E pronto. Pernoitámos num hotel em Santarém e no dia seguinte regressámos ao aeródromo. O tempo não estava bom, tínhamos “frentes de tempo”. Esperámos no Aeródromo, entretanto conheci um personagem “sui generis”, senhor já de certa idade, cabelo completamente branco. Piloto e aficionado, de Santarém, foi-nos contando algumas fascinantes histórias de aviação. Mas acabavam (todas elas!) com a morte dos pilotos em tremendos acidentes… Para quem vai voar, enfim….

Entretanto, o tempo melhora. Metemo-nos no avião, está agora um sol intenso, deixou de chover. Por telefone, submeto o plano de voo. Descolo, destino Tires, via Tejo, descida do Tejo até Bugio, e Tires. Take off, 2000 pés, Lis Mil na frequência. Num ápice, o céu acinzenta-se e começa a chover. Já tinha voado com uns “chuviscos”, mas NUNCA desta forma. Chove tanto, que praticamente perco a visibilidade. Mas o avião comporta-se bem. Eu pensava que com tanta pressão do peso da chuva nas asas, o comportamento seria diferente… Na realidade, é rigorosamente semelhante ao de um dia sem chuva. O barulho da chuva é que se sobrepõe ao próprio barulho do motor, tal a sua intensidade.

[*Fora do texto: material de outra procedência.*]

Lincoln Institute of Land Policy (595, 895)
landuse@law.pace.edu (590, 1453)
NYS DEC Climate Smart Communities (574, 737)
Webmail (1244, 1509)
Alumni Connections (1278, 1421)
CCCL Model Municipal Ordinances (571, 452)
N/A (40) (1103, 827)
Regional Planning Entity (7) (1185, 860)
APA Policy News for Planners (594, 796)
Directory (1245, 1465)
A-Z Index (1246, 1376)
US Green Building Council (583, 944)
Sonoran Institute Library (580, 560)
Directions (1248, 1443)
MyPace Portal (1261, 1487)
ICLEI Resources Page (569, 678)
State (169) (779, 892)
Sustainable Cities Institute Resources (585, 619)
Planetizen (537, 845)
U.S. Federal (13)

Mas estou SEM VISIBILIDADE. E acabei de entrar numa nuvem. Agora, e sem exageros, não vejo NADA para além do plexiglass da carlinga. Enervo-me algo. Graças a Deus que tenho Horizonte Artificial! Contacto Lis mil: “Lis Mil, Charlie Oscar Charlie…”, “Go ahead Charlie Oscar Charlie” “ Lis mil, enroute to Tires, 2.000 feet, fogged in, repeat fogged in, estou na sopa over!!” “Ok, Charlie Oscar Charlie, no problem, vamos vectorizá-lo por radar, calma”, Roger!” exclamo. “Charlie Oscar Charlie, on the count of 3, change course to XXX, 3, 2, 1 execute!” Assim faço“Charlie Oscar Charlie steady, steady, on my mark change course to XXX, 3, 2, 1 execute!” E assim por diante. A certo momento , Lis Mil: “Charlie Oscar Charlie, on my mark change course to XXX, descend to 1.000 feet”… assim faço. “Charlie Oscar Charlie, deve ter mais visibilidade, se olhar para a esquerda deve ver a mão direita do Cristo Rei, confirm!” E de facto, LÁ ESTÁ a mão do Cristo Rei, e começo a ter alguma visibilidade. Que ALÍVIO! Estamos por cima do Rio Tejo, e a minha namorada berra: “olha olha os flamingos!” e lá os vejo, por entre “ripas de nuvens”, umas manchas cor-de-rosa. Mas estou é concentradíssimo no voo. Novo contacto de Lis MilCharlie Oscar Charlie, já saiu da sopa Hummm….digite frequência XXXXX, Cascais Tower, Cumprimentos, Lis Mil”. Agradeço profusamente.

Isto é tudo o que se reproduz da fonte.